Par ailleurs les collectivités qui ont sur leur territoire des populations d'origine immigrée peuvent développer des coopérations avec les pays d'origine de celles-ci. Il y a là une formidable expérience de dialogue et de coopération interculturelle à valoriser, à faire fructifier tout en favorisant l'investissement de jeunes, en les sortant de leur isolement, dans des projets d'envergure dans un certain nombre de pays, d'en faire ainsi les ambassadeurs de la France.
Cependant l’interculturalité qui est le plus souvent pensée en France avec des pays et territoires étrangers peut concerner également des territoires français. Quand on constate la méconnaissance de nombre de personnes et de jeunes en particulier qui vivent dans les métropoles, vis-à-vis des territoires ruraux et du monde agricole ou la méconnaissance de personnes vivant dans les territoires ruraux et d’agriculteurs vis-à-vis de quartiers urbains et de leur réalité, l’interculturalité doit aussi être enseigné dans l’ensemble de la France. Car la France, y compris dans l’hexagone, c’est un pays à la grande diversité des territoires et de leur Histoire.
En 1946, Lucien Febvre titrait un article, « Que la France se nomme diversité » et en 1986 Fernand Braudel dans « l’identité de la France », écrivait « La France se nomme diversité et, je l’avoue avec délectation, c’est son plus beau visage, celui que j’aime et qui par sa seule beauté me libère de tout raisonnement qui pourrait être triste ».
Aujourd'hui la majeure partie de nos concitoyens ne connaissent les territoires français que par les médias, souvent par faits divers interposés ou par la vision touristique de cartes postales, mais rien sur la vie réelle des populations concernées. Souvent des jeunes lycéens et étudiants, grâce à leurs voyages ou par leur stage à l’étranger, connaissent mieux des pays à plusieurs milliers de kms, que des territoires de la France, à quelques centaines de Kms. Intégrer la réflexion interculturelle dans l’enseignement doit donc aussi se penser entre territoires ruraux et urbains français. Des coopérations pourraient aussi se développer entre ces différents territoires, via les collectivités et les associations.
J’ai pris l’exemple de la France, mais chaque pays, sur chaque continent, possède des cultures, des langues, des spiritualités et des populations diverses, natives ou immigrées, souvent source de tensions et parfois de guerres meurtrières inter-ethniques.
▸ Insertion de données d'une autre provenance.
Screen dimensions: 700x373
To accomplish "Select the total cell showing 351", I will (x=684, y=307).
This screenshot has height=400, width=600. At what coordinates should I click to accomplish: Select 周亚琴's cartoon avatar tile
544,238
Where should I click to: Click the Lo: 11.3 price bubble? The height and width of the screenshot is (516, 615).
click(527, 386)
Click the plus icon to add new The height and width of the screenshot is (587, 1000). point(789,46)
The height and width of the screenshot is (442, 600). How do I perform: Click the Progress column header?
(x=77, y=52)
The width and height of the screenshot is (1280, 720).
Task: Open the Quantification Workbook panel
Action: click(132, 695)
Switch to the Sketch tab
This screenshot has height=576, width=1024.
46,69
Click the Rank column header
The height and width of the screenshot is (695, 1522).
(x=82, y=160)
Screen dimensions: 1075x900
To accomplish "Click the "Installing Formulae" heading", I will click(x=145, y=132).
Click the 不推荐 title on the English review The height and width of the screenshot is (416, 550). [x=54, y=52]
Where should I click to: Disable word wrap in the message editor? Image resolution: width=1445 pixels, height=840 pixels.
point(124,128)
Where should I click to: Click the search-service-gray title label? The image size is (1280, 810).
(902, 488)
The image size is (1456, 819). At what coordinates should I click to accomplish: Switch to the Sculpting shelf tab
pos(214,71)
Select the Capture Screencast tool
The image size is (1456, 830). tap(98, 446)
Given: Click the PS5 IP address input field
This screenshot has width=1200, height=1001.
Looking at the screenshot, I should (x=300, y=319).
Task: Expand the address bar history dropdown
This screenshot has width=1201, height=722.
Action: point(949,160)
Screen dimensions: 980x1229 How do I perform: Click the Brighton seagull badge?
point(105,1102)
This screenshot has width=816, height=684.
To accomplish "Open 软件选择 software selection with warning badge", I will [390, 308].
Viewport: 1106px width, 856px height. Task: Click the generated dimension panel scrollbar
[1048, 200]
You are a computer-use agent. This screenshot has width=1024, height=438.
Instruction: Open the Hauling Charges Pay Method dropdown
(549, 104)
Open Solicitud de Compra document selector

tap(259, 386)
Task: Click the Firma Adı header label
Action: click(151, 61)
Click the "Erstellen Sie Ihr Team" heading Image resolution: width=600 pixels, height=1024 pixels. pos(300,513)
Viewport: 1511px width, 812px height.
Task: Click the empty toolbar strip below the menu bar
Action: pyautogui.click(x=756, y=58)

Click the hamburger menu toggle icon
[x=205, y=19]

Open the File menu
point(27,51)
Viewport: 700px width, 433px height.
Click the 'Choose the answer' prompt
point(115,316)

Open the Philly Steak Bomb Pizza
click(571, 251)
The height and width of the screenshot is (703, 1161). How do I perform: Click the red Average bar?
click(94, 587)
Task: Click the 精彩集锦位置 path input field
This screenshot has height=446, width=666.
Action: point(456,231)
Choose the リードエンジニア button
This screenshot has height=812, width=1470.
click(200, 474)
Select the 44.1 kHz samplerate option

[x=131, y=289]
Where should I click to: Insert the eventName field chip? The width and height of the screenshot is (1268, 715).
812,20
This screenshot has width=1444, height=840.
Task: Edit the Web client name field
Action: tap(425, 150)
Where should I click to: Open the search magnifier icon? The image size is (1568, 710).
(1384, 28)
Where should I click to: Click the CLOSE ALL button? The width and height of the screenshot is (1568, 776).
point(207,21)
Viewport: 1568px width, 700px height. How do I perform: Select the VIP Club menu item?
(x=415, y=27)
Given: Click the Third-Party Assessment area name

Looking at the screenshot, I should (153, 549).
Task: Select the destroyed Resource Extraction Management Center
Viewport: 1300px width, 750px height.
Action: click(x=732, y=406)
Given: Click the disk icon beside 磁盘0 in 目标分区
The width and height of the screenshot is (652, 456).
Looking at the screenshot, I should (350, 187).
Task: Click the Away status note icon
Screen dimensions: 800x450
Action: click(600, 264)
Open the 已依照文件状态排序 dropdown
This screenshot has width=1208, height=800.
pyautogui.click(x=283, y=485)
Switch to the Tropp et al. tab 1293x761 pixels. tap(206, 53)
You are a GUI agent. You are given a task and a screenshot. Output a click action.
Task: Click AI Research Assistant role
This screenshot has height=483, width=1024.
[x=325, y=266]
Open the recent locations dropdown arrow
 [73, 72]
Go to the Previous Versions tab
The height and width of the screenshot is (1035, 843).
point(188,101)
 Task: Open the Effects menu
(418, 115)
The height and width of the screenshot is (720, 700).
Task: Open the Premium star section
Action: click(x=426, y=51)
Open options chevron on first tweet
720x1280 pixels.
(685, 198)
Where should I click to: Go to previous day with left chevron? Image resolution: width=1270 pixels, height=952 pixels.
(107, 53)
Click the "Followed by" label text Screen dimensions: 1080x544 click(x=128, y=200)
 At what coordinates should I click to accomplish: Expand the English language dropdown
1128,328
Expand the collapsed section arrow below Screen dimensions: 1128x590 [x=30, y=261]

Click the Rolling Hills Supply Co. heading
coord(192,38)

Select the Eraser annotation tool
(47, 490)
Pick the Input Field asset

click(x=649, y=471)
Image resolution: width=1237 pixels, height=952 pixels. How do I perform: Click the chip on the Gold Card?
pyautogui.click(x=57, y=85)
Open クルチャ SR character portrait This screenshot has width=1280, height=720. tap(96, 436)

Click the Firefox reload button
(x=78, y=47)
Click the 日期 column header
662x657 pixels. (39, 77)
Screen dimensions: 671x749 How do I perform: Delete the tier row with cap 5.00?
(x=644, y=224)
Faire vivre et enseigner l’interculturalité par la connaissance et la compréhension des uns et des autres, par l’échange et le dialogue, est le ferment du vivre ensemble et permet d’éviter bien des désagréments mortifères. C’est le combat que mène l’UNESCO, notamment en direction de la jeunesse pour la paix avec le programme de leadership interculturel de l’UNESCO.
L’interculturalité est aussi au cœur des réflexions et actions de I-Dialogos.